- What is expected:
In the data below, which lines hold "agent"? Copy every one.

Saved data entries
⟨

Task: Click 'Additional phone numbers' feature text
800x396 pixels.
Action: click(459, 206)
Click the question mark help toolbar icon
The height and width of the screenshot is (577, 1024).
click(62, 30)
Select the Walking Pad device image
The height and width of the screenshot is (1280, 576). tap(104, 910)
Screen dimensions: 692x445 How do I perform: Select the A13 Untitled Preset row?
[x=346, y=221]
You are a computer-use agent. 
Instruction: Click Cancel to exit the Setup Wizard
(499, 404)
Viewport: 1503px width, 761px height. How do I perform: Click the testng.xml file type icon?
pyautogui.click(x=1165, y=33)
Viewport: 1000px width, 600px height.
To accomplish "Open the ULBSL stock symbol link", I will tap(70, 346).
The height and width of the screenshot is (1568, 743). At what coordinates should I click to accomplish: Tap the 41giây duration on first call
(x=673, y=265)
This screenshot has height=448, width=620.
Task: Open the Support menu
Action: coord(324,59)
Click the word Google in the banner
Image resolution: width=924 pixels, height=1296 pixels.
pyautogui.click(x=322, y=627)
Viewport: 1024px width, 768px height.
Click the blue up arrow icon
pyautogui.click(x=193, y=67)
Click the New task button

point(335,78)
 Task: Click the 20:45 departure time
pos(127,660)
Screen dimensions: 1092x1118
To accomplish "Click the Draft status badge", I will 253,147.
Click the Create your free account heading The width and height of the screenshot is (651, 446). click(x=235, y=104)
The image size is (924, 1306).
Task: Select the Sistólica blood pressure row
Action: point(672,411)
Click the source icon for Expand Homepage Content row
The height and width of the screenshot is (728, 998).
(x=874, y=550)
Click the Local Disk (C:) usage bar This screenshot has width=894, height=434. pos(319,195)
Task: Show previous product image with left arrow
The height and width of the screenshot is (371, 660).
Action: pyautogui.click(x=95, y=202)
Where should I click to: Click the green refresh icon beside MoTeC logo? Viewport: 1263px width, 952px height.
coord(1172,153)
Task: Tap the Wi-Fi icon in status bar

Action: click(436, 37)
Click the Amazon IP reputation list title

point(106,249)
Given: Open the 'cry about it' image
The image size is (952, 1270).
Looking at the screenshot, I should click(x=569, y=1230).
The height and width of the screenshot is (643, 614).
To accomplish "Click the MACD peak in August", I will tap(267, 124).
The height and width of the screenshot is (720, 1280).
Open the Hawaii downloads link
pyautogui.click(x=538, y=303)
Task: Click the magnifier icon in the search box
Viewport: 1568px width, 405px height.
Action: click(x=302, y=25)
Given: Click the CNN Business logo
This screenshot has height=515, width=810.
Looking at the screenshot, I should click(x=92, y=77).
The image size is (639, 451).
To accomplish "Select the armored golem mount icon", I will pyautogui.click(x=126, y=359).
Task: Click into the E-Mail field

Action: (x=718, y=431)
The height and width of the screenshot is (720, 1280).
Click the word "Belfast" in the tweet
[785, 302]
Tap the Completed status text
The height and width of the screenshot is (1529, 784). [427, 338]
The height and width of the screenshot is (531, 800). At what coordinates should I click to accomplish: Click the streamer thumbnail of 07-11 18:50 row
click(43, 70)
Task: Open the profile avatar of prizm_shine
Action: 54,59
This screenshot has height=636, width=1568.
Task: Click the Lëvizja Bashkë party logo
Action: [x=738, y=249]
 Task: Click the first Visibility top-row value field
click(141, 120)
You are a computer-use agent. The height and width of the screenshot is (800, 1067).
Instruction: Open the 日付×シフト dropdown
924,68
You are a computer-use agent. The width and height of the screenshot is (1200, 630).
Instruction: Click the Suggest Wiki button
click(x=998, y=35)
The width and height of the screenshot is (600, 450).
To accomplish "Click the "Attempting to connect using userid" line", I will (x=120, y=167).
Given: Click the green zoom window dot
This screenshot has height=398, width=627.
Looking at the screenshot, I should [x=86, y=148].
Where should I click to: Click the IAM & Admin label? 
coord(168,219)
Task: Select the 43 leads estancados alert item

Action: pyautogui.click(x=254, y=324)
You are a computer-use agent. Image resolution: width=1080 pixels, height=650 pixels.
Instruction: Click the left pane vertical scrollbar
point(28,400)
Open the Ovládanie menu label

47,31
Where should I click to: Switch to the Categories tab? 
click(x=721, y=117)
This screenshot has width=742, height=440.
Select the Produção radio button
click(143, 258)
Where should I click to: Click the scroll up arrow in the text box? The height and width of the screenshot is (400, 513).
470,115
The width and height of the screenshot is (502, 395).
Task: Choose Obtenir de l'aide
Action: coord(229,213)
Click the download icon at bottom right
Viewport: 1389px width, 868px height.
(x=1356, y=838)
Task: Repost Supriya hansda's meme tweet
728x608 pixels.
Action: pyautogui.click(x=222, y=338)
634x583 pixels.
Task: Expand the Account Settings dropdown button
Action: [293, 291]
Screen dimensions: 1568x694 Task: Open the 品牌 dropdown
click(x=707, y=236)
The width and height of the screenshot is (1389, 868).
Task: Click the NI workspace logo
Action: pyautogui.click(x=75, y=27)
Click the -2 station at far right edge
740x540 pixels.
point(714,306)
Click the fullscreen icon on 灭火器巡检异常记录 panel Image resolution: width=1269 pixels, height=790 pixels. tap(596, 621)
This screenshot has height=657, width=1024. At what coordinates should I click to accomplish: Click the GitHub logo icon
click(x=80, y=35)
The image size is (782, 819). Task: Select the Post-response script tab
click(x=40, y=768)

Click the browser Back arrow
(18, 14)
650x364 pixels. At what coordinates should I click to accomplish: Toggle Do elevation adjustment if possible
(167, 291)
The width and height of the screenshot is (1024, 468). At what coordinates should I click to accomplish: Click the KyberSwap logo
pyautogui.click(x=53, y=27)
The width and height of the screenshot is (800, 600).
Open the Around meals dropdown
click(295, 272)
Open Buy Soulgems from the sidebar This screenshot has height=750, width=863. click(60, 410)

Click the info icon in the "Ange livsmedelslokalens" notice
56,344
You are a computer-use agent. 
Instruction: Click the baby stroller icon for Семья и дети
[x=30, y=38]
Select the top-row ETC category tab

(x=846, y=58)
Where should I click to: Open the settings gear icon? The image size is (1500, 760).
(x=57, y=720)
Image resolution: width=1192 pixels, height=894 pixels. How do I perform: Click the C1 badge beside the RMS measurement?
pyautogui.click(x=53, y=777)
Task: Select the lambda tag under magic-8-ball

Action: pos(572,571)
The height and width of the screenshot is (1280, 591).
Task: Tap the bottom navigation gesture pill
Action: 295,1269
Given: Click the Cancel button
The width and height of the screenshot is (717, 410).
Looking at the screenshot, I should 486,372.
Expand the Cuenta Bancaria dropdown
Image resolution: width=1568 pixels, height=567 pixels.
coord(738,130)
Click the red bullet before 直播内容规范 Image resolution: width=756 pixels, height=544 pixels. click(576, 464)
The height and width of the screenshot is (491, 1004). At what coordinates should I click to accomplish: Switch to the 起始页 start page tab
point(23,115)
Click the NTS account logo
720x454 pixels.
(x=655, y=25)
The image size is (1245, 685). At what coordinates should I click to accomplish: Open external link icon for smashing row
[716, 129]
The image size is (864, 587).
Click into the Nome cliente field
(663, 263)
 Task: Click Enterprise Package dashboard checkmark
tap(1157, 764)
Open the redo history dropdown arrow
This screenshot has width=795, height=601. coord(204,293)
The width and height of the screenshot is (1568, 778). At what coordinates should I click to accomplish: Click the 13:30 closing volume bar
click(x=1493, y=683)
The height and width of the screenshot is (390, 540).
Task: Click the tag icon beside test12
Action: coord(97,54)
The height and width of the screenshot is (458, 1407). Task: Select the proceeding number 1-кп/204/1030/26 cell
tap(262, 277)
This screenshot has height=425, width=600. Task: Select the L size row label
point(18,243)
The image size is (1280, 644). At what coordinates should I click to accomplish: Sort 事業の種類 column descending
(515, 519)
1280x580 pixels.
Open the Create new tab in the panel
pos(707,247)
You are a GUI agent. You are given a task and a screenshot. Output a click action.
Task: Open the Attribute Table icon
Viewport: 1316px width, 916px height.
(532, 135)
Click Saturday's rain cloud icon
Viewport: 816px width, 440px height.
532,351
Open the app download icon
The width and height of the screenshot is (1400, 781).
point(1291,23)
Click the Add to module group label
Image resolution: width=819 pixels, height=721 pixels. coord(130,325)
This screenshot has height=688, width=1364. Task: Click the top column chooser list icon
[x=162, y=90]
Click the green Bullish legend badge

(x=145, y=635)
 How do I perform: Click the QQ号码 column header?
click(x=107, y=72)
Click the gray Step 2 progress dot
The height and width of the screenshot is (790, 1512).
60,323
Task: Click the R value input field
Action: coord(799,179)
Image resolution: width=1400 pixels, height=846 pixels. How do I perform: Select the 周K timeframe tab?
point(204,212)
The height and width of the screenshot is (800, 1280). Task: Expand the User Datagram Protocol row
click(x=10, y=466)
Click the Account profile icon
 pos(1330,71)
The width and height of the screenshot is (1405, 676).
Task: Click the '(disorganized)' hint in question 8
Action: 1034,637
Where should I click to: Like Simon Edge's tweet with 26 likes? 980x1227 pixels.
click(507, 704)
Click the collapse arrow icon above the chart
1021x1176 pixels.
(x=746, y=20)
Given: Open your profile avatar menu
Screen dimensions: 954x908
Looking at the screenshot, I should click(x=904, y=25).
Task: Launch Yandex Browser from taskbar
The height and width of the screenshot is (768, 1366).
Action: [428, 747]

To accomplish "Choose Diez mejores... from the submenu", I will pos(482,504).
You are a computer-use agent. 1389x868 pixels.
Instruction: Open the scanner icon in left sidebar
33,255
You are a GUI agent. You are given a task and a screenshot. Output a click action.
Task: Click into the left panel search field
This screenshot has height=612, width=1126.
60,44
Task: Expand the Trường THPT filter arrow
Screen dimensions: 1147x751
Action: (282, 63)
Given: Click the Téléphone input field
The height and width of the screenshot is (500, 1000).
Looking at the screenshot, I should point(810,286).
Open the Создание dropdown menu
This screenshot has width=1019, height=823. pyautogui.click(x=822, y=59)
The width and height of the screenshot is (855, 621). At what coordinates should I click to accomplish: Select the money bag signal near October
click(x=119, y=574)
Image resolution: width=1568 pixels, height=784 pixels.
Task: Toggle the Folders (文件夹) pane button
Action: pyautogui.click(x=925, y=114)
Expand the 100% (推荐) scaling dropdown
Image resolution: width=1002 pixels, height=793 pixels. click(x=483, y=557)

⟩

- Answer:
You are a computer-use agent. 
You are a computer-use agent. The height and width of the screenshot is (800, 1067).
You are a computer-use agent. The width and height of the screenshot is (1200, 630).
You are a computer-use agent. Image resolution: width=1080 pixels, height=650 pixels.
You are a computer-use agent. 
You are a GUI agent. You are given a task and a screenshot. Output a click action.
You are a computer-use agent. 1389x868 pixels.
You are a GUI agent. You are given a task and a screenshot. Output a click action.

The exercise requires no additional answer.